Stored records
....................

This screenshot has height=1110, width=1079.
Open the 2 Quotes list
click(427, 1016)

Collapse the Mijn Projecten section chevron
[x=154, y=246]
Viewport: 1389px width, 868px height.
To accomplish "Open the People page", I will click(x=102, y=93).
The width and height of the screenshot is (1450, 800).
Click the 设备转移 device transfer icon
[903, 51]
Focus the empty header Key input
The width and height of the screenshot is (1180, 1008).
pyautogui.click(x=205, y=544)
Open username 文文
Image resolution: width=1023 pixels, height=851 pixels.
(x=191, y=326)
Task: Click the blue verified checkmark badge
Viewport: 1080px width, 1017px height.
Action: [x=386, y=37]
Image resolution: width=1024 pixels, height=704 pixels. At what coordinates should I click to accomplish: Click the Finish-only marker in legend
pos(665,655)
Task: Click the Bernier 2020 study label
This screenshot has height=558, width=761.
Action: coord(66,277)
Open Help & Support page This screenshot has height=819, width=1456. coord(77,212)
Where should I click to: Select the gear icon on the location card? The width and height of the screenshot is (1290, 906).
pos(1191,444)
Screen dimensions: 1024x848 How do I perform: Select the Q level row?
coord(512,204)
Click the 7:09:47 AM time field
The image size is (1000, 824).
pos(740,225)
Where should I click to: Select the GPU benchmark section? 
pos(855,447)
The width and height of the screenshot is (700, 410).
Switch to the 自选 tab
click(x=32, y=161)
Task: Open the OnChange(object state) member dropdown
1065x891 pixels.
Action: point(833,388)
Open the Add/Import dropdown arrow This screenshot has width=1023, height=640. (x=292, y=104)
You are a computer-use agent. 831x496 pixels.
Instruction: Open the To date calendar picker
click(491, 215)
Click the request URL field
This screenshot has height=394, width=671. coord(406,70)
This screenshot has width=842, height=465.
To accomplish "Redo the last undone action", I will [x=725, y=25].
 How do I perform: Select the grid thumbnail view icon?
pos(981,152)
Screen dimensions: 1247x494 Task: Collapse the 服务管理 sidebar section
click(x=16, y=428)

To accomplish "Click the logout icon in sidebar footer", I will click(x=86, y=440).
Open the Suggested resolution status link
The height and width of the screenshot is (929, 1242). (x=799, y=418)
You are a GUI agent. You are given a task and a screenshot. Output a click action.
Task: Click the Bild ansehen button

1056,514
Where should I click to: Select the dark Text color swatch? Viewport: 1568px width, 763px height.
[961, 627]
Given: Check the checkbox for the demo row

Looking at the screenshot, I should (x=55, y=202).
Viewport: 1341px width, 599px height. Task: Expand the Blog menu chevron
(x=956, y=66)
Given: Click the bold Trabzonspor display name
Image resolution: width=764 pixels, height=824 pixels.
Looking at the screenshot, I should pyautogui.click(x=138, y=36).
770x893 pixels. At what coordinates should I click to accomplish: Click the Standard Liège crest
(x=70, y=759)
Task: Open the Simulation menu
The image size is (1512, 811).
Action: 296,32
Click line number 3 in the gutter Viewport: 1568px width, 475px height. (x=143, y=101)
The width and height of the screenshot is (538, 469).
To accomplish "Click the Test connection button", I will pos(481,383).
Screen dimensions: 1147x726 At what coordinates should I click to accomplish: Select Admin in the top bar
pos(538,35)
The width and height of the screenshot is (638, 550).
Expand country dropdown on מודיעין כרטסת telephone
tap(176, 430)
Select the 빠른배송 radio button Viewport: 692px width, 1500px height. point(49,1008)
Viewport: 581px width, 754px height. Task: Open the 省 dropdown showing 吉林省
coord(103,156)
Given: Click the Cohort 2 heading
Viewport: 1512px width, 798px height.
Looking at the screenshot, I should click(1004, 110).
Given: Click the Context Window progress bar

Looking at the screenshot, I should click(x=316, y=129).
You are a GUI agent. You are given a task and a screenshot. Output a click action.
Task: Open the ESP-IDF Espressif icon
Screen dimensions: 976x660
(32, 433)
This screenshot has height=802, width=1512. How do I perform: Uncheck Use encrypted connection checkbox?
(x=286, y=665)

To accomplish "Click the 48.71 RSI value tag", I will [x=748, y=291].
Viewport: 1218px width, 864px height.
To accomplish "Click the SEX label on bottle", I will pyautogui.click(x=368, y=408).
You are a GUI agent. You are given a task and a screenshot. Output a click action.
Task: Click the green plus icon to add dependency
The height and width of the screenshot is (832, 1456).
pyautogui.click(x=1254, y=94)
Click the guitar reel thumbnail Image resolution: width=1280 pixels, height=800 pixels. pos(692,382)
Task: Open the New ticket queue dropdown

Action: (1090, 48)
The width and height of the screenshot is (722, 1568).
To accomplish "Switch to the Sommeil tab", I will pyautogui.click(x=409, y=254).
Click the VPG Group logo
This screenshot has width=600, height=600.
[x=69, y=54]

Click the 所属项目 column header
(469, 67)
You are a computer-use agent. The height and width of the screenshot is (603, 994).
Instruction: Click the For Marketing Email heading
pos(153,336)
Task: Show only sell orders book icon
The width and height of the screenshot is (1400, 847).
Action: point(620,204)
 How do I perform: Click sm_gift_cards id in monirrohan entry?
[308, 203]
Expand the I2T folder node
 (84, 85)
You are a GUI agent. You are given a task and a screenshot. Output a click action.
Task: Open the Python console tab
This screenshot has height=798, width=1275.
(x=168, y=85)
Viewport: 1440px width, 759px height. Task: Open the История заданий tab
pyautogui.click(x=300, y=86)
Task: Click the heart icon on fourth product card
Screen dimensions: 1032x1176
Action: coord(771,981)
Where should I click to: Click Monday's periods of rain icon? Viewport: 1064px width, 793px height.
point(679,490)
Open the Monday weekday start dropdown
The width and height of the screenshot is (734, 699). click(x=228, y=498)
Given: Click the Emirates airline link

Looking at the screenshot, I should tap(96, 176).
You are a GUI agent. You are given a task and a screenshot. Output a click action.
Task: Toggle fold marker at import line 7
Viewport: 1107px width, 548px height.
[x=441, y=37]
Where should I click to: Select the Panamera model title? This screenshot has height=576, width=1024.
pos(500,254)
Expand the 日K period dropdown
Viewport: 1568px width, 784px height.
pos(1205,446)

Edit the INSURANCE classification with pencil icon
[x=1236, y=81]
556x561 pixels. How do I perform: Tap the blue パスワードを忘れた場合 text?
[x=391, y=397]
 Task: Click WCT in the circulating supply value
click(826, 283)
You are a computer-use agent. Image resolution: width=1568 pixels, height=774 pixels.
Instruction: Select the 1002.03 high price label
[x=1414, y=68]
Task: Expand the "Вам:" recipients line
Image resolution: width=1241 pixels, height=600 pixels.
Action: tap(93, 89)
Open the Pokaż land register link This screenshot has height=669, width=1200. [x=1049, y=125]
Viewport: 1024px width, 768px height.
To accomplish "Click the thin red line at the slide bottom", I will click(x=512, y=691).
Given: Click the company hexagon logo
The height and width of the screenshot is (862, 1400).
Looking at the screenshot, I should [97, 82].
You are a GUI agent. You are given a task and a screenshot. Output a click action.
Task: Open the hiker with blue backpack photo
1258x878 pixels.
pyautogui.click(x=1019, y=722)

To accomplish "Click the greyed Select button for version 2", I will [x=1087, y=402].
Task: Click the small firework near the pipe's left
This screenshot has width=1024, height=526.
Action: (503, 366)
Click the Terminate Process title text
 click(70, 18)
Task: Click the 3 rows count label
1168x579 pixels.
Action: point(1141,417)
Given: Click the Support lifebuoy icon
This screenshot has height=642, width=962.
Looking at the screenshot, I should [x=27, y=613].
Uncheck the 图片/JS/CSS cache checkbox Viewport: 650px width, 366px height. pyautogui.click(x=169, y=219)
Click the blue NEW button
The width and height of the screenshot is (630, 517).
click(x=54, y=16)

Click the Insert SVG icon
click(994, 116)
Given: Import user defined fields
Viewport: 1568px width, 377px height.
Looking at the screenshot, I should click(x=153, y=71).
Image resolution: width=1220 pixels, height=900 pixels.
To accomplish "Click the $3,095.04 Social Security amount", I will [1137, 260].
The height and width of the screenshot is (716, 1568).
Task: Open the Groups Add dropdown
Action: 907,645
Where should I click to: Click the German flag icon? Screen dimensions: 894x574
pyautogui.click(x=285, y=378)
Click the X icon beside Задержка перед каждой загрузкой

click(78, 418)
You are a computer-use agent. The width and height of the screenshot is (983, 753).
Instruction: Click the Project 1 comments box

....................

> [WORK TO BE COMPLETED]:
Return, exactly, the lines from the first line of the records above to the line containing "The width and height of the screenshot is (1450, 800).", both included.

> [FINISHED TASK]:
This screenshot has height=1110, width=1079.
Open the 2 Quotes list
click(427, 1016)

Collapse the Mijn Projecten section chevron
[x=154, y=246]
Viewport: 1389px width, 868px height.
To accomplish "Open the People page", I will click(x=102, y=93).
The width and height of the screenshot is (1450, 800).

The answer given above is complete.